Segment Start: Data for analysis
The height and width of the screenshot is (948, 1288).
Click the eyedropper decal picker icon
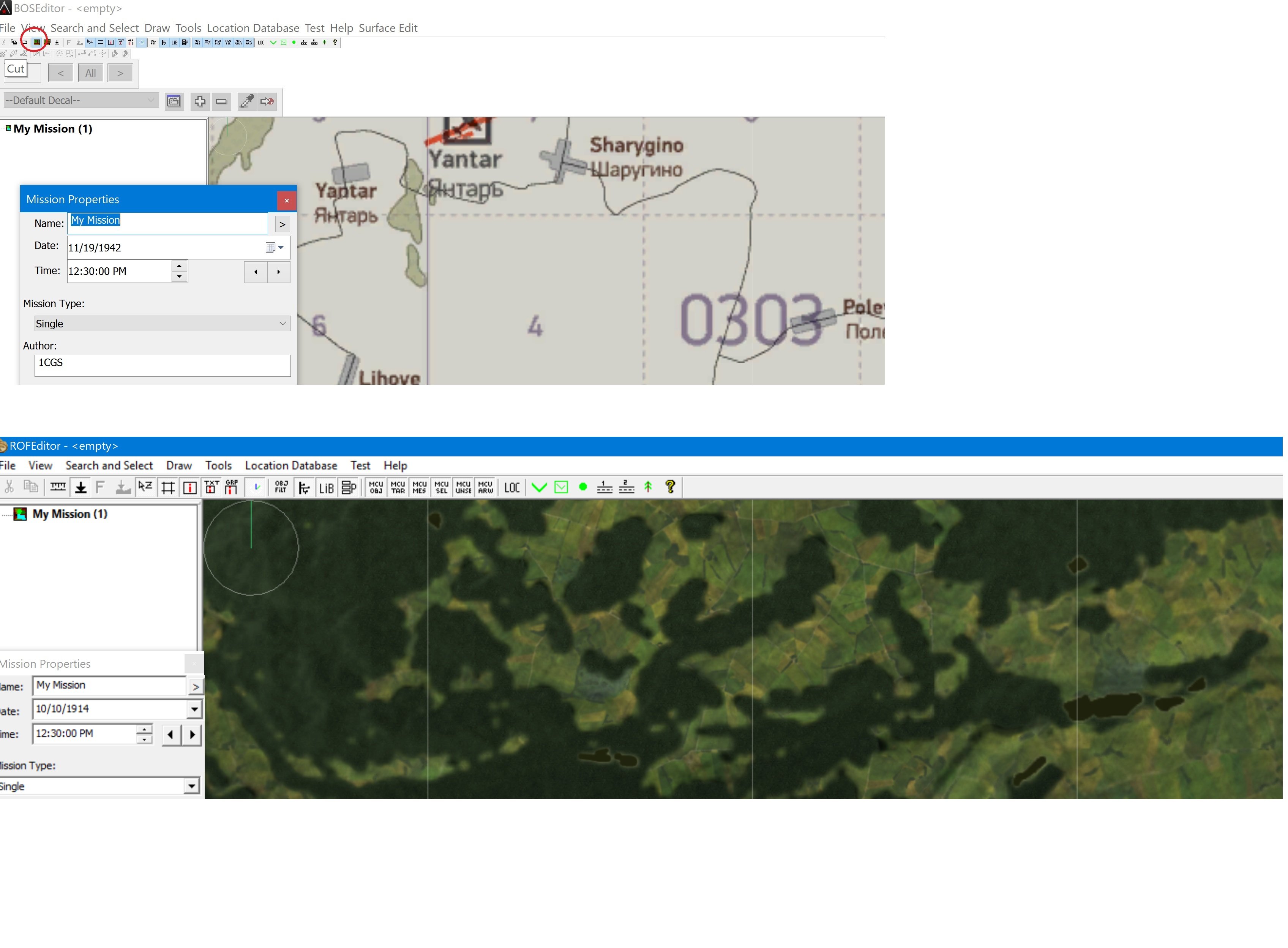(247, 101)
Segment End: Data for analysis
Segment Start: Data for analysis
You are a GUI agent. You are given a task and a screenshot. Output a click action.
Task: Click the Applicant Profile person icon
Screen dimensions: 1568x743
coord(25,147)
Segment End: Data for analysis
Instructions for the task ::
The lines above that hold the string "screenshot" are to be located and copied.

Solution for this problem ::
The height and width of the screenshot is (948, 1288).
You are a GUI agent. You are given a task and a screenshot. Output a click action.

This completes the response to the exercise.